The Euro STOXX 600 fell 1.5%, with indexes in Germany and Britain both
slumping 1.9% as investors worried the U.S. Federal Reserve might move
early on tightening its ultra-loose monetary policy.
Basic resources and oil and gas sectors, among the recent top gainers on
the back of a surge in commodity prices, fell over 2%.
"Inflation pressures are going to be rising, and they're not going to be
temporary," said Jeremy Gatto, investment manager at Unigestion. "What
does that mean? Effectively that rates will be rising."
The MSCI world equity index, which tracks shares in almost 50 countries,
fell 0.6% and was on course for its fourth straight day of losses.
Wall Street was blindsided on Wednesday when data showed U.S. consumer
prices jumped by the most in nearly 12 years in April as booming demand
amid a reopening economy met supply constraints at home and abroad.
The jump, which sparked the S&P 500's worst one-day drop since February,
was largely due to outsized increases in airfares, used cars and lodging
costs, all driven by the pandemic and likely to prove transitory.
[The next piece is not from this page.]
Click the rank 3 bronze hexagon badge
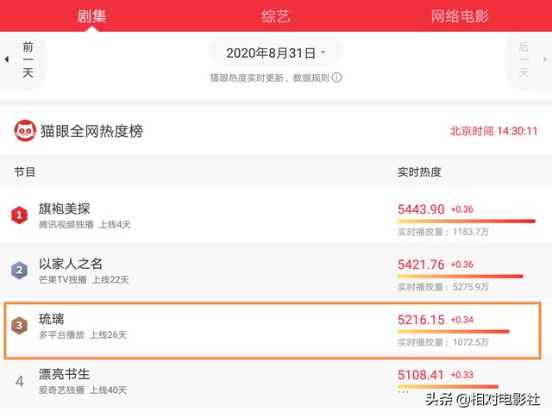point(19,326)
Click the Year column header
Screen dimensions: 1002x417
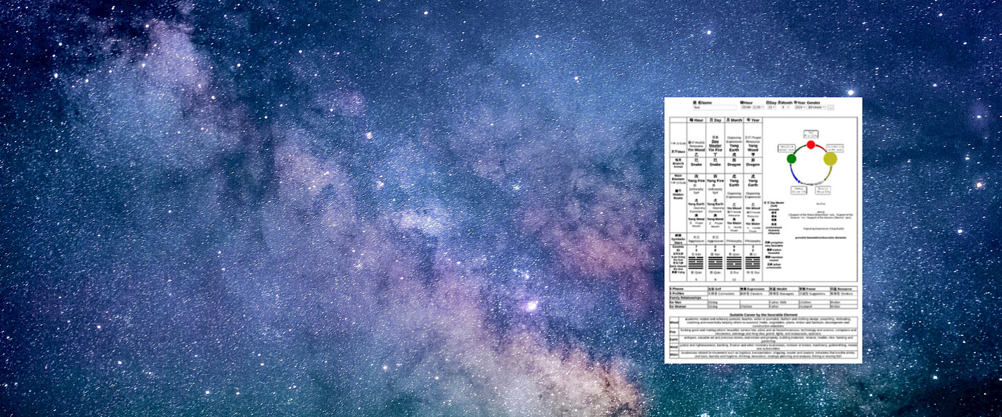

Fed officials were quick to play down the impact of one month's numbers,
with vice chair Richard Clarida saying stimulus would still be needed
for "some time".
Yields on 10-year Treasuries steadied at 1.68%, having climbed 7 basis
points overnight in the biggest daily rise in two months.
'BIG BATTLE'
Eurozone bond yields edged higher. Germany's 10-year yield, the
benchmark for the region, was flat after hitting its highest since May
2019 on Wednesday.
Nasdaq futures were flat, losing earlier slim gains, while S&P 500
futures turned slightly negative.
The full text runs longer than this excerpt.